In modern times, the 'personality cult' of Stalin in Russia has been
equalled or exceeded only by two leaders and countries — the North
Korea of Kim Il-Sung, and the China of Mao Zedong. I recall, in the
early 1990s, walking past the embassy of the People's Republic of
North Korea in India (located in the upmarket locality of Sunder
Nagar), and laughing out loud at a display board on its walls speaking
of how the Beloved Leader had single-handedly brought his people out
of darkness into light.
More laughs came my way recently, when, on a London pavement, I picked
up a book entitled The Miracles of Chairman Mao, published in 1971,
and containing translated excerpts from the Chinese press and radio
bulletins from the years, 1966 to 1970. Edited by an anti-Communist
journalist named G.R. Urban, the book carried the sarcastic yet
accurate sub-title, "A compendium of devotional literature".
The stories this compendium contains are so wonderfully bizarre that I
must share a selection. Thus, a girl who had been deaf and dumb for
years suddenly burst into song under the inspiration of Chairman Mao.
In another case, a patient with a tumour weighing 45 kilograms inside
him was attended by doctors who had devotedly read their Great
Leader's Little Red Book. The operation they conducted was inspired by
Mao's statement, "Attack dispersed, isolated enemy forces first;
attack concentrated, strong enemy forces later." Accordingly, the
surgeons first removed the tissues surrounding the tumour before
tackling the tumour itself. At hand to help them were the hospital
staff, who carried portraits of Mao even as they offered blood to the
patient. As for the patient herself, when she regained consciousness,
she felt her tummy to find the tumour had disappeared. The first words
she now uttered were, "Long live Chairman Mao! Chairman Mao has saved
me!"
Move now from the realm of healthcare to the field of sport. After a
Chinese table-tennis team won the world championships in 1959, one
player revealed the secret of their success. Apparently, they had
implemented, on the ping-pong table, the tactics and the principles of
Mao's articles, "On Contradiction" and "On Practice". "Chairman Mao's
teachings," said another team member, "have enabled us to understand
that we must set our own path to reach the top of the world. Looking
back, it is now clear that for the past 10 years and more, we have
followed a road of giving prominence to proletarian politics and Mao
Tse-Tung's thought." After the Chinese won the 1965 world
championship, the same player said that in their game they had "placed
the study and application of Chairman Mao's works in the forefront and
put revolutionary dialectics into practice". The table-tennis bat, he
added, was "under the command of his [Mao's] thought".

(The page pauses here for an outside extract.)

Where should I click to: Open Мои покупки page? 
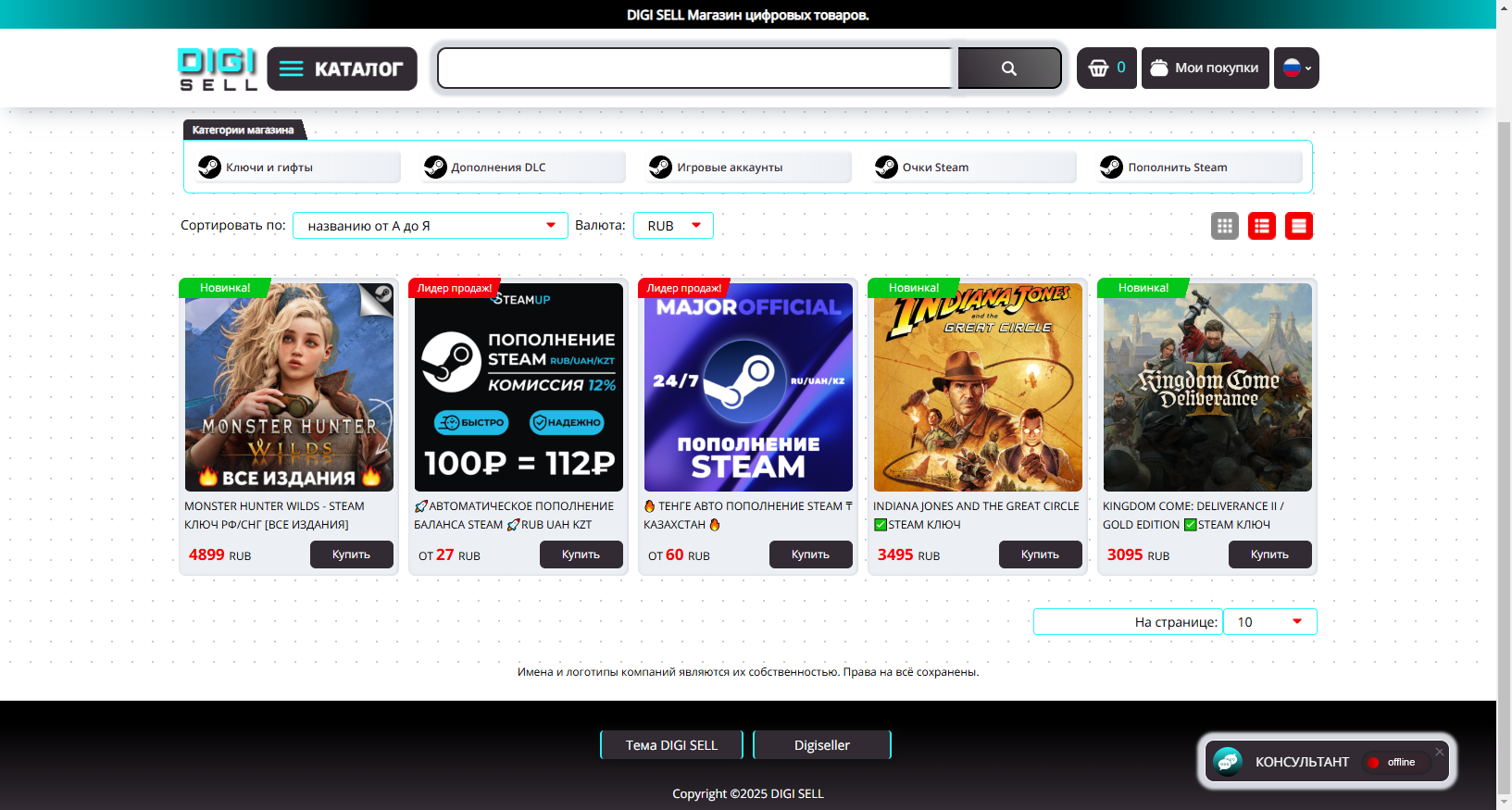click(1206, 68)
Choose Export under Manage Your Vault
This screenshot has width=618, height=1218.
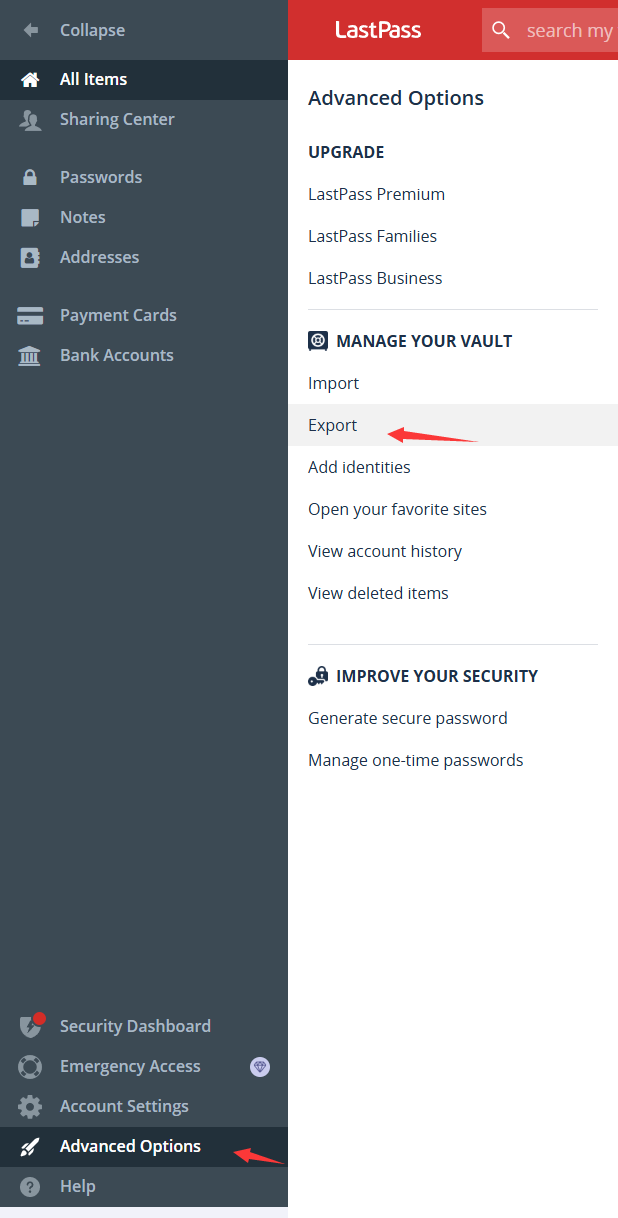[332, 425]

Another incident reported in the book featured a worker helping dig a
tunnel through a rocky mountain. Rendered unconscious by the effort,
he eventually came to his senses. As he did, the worker recalled Mao's
teachings, "What is work? Work is struggle. A good comrade is one who
is more eager to go where the difficulties are greater." Thus
invigorated, he immediately went back into the tunnel, and dug his way
successfully out onto the other side.
In a case more curious still, party cadre in northeast China sought to
inculcate the principles of Mao's thought in the minds of small-town
barbers. The cadre faced a challenge from the "handful of capitalist
roaders" who peddled slogans such as 'profits first', 'material
incentives' and other revisionist nonsense of the arch scab, Liu
Shao-chi." In the end, the revolutionary ideology was victorious, but
not without a struggle. An account broadcast over Peking Radio in
April 1969 explained the anguish and agonies of one particular barber:
"One evening a barber named Chih Sung-ta went out as usual to a
residential district to give people haircuts while publicizing the
excellent situation of the great proletarian cultural revolution. He
returned home late at night. He stayed awake and tossed in his bed as
he assessed the day's work in the light of Chairman Mao's teachings.

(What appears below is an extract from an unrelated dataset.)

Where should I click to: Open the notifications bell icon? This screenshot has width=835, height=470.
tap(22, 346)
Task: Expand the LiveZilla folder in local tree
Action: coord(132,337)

Chih Sung-ta felt uneasy because, when he was cutting the hair of a
paralysed man, he noticed that his blanket was soiled and he had not
washed it for the sick man. He had failed to work wholly and
'entirely' in the people's interests, as taught by Chairman Mao. Early
the next morning he went to the home of the man and took the blanket
to wash it for him."
In the China of Chairman Mao, class solidarity had (in theory)

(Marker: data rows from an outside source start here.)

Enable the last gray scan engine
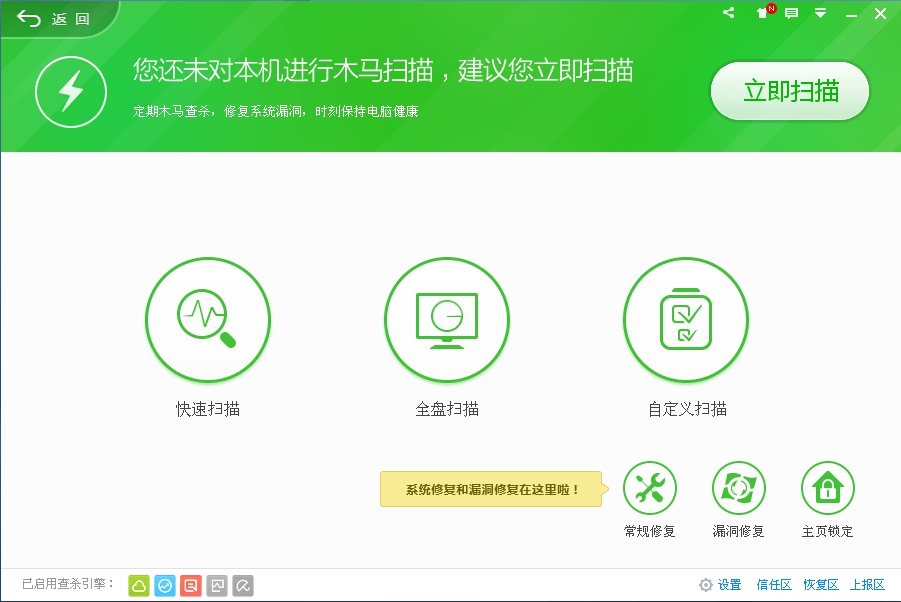901x602 pixels. (x=243, y=585)
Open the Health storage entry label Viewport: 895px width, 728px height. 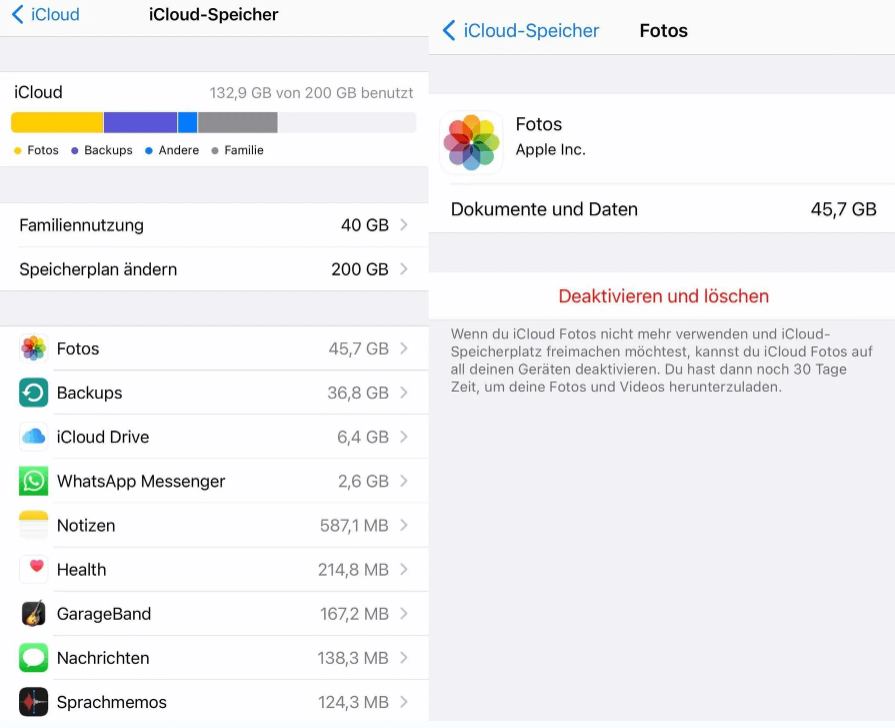pyautogui.click(x=82, y=570)
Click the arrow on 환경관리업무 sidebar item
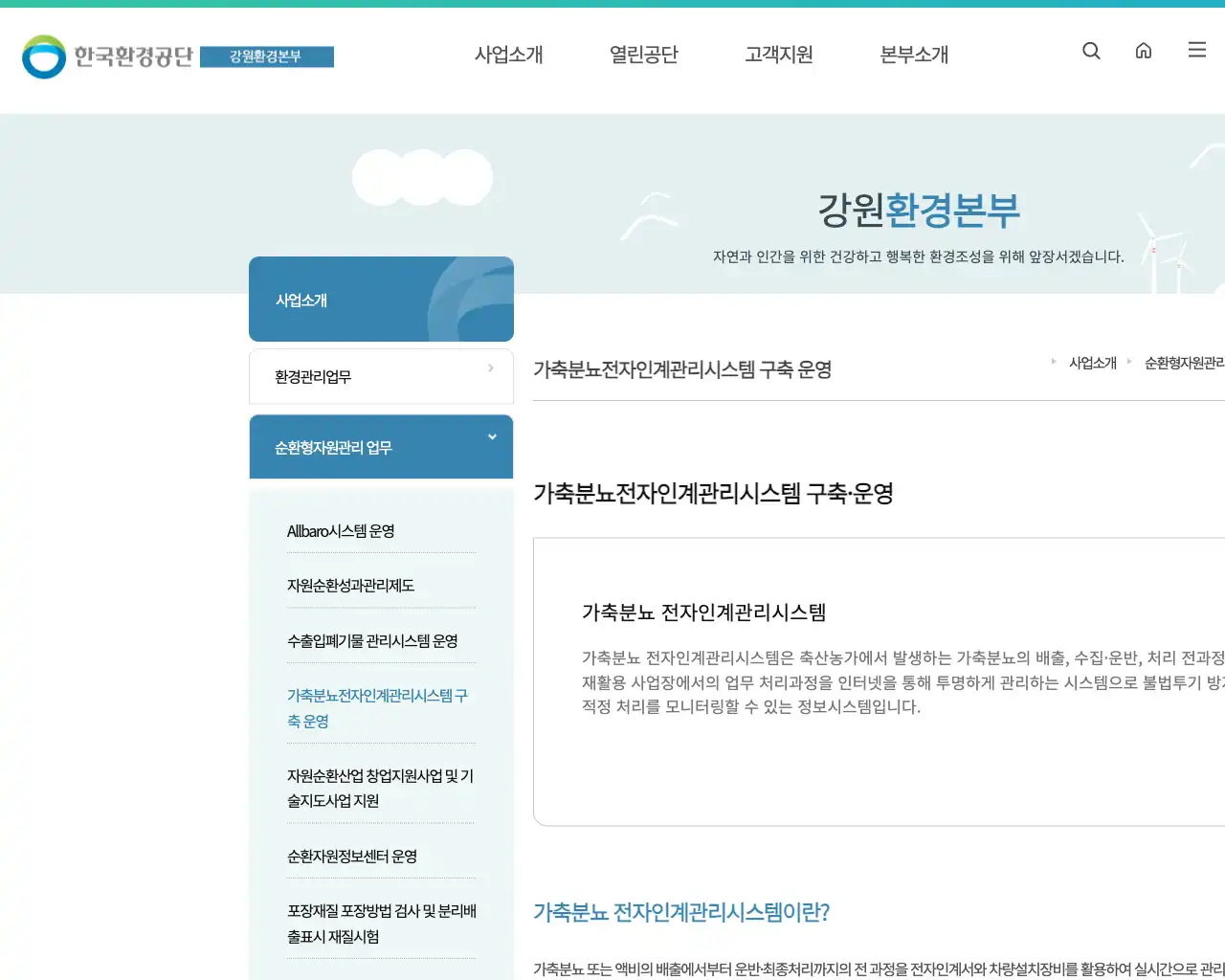The image size is (1225, 980). [490, 367]
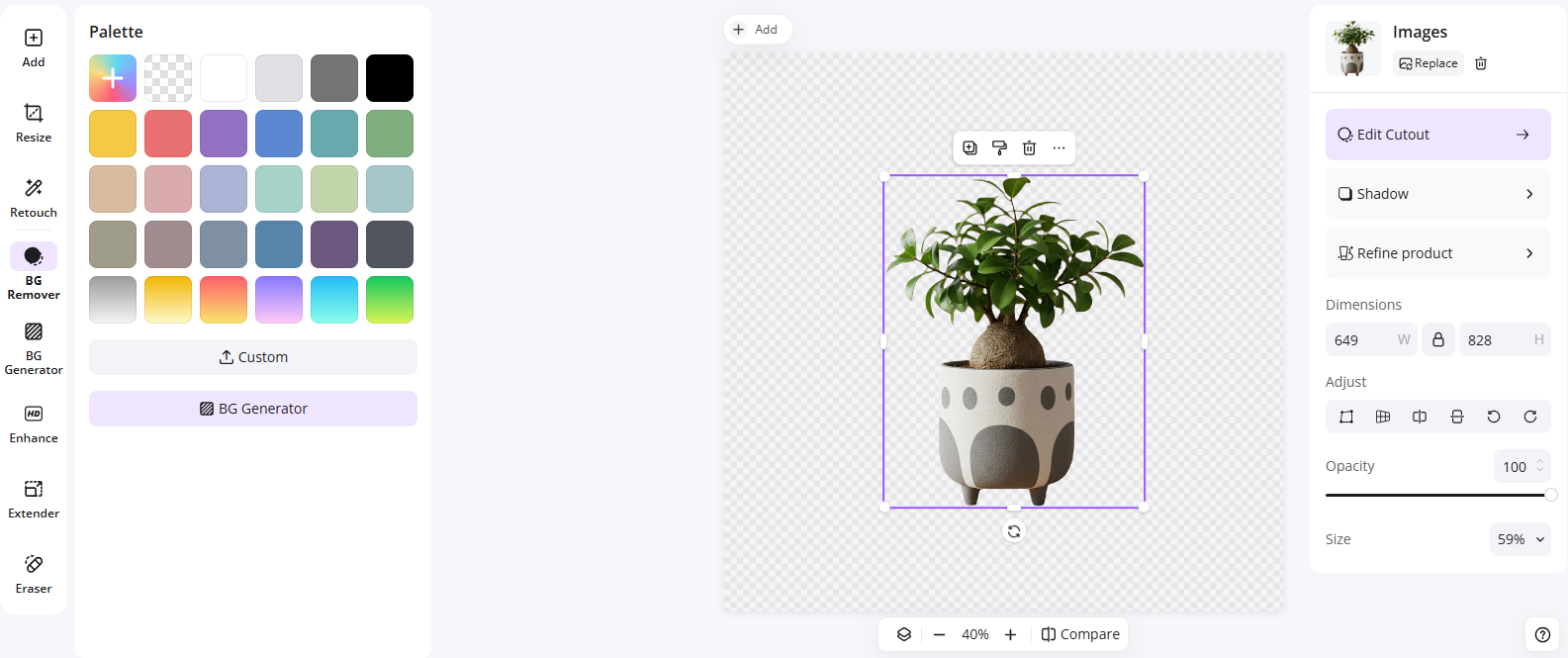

necessarily to override family obligations. When a lady was knocked
down and killed by a lorry, her loving husband was, at first, full of
vengeful feelings against the lorry driver. Then he recalled Chairman
Mao's teaching. "Our point of departure is to proceed in all cases
from the self-interests of the people and not from one's
self-interest." Thus comforted, he sought out the driver and said he
forgave him his mistake. However, he urged the driver to go study
Mao's thought, which "is as essential to a revolutionary as a steering
wheel is to a driver". The driver was overcome with emotion; he hugged
the bereaved man, and told him, "I'm grateful to Chairman Mao,
grateful to him for bringing up a noble man like you. I'll always
remember the lesson I've learnt from this tragic accident, and
creatively study and apply Chairman Mao's works. I'll fight
self-interest and repudiate revisionism and try to be a model in
grasping revolution and promoting production."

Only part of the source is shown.